◆ **TASK DIRECTIONS**
What this exercise calls for is an exact copy of the data.

◆ **DATA SUPPLIED**
'''
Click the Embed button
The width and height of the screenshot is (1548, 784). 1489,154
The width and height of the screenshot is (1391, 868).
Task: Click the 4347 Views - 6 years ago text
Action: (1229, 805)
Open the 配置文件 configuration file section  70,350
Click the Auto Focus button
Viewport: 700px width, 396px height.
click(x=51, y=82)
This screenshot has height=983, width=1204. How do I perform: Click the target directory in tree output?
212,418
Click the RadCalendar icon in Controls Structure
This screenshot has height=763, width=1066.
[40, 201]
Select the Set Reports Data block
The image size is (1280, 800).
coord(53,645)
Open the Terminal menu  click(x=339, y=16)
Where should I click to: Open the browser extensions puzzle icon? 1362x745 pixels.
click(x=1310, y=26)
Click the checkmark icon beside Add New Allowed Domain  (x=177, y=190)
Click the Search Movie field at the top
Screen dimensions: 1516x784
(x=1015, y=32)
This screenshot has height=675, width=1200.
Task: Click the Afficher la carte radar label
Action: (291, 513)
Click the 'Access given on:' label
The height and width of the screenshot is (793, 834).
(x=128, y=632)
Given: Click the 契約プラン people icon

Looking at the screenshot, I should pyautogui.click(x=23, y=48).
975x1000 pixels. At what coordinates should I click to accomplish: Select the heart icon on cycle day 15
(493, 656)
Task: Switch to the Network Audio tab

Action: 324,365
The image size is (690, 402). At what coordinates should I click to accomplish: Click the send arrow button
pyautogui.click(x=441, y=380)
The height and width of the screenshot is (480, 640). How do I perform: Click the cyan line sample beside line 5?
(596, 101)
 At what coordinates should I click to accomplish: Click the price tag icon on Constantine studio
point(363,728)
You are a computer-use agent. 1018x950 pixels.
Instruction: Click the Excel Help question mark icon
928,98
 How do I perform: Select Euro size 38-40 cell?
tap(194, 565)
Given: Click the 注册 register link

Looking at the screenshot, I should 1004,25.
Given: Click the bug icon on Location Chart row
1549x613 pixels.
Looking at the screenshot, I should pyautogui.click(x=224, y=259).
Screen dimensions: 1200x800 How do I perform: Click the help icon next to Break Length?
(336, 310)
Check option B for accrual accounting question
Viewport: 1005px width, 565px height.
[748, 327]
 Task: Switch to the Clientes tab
'''
◆ **RESPONSE BOX**
Click the Embed button
The width and height of the screenshot is (1548, 784). 1489,154
The width and height of the screenshot is (1391, 868).
Task: Click the 4347 Views - 6 years ago text
Action: (1229, 805)
Open the 配置文件 configuration file section  70,350
Click the Auto Focus button
Viewport: 700px width, 396px height.
click(x=51, y=82)
This screenshot has height=983, width=1204. How do I perform: Click the target directory in tree output?
212,418
Click the RadCalendar icon in Controls Structure
This screenshot has height=763, width=1066.
[40, 201]
Select the Set Reports Data block
The image size is (1280, 800).
coord(53,645)
Open the Terminal menu  click(x=339, y=16)
Where should I click to: Open the browser extensions puzzle icon? 1362x745 pixels.
click(x=1310, y=26)
Click the checkmark icon beside Add New Allowed Domain  (x=177, y=190)
Click the Search Movie field at the top
Screen dimensions: 1516x784
(x=1015, y=32)
This screenshot has height=675, width=1200.
Task: Click the Afficher la carte radar label
Action: (291, 513)
Click the 'Access given on:' label
The height and width of the screenshot is (793, 834).
(x=128, y=632)
Given: Click the 契約プラン people icon

Looking at the screenshot, I should pyautogui.click(x=23, y=48).
975x1000 pixels. At what coordinates should I click to accomplish: Select the heart icon on cycle day 15
(493, 656)
Task: Switch to the Network Audio tab

Action: 324,365
The image size is (690, 402). At what coordinates should I click to accomplish: Click the send arrow button
pyautogui.click(x=441, y=380)
The height and width of the screenshot is (480, 640). How do I perform: Click the cyan line sample beside line 5?
(596, 101)
 At what coordinates should I click to accomplish: Click the price tag icon on Constantine studio
point(363,728)
You are a computer-use agent. 1018x950 pixels.
Instruction: Click the Excel Help question mark icon
928,98
 How do I perform: Select Euro size 38-40 cell?
tap(194, 565)
Given: Click the 注册 register link

Looking at the screenshot, I should 1004,25.
Given: Click the bug icon on Location Chart row
1549x613 pixels.
Looking at the screenshot, I should pyautogui.click(x=224, y=259).
Screen dimensions: 1200x800 How do I perform: Click the help icon next to Break Length?
(336, 310)
Check option B for accrual accounting question
Viewport: 1005px width, 565px height.
[748, 327]
 Task: Switch to the Clientes tab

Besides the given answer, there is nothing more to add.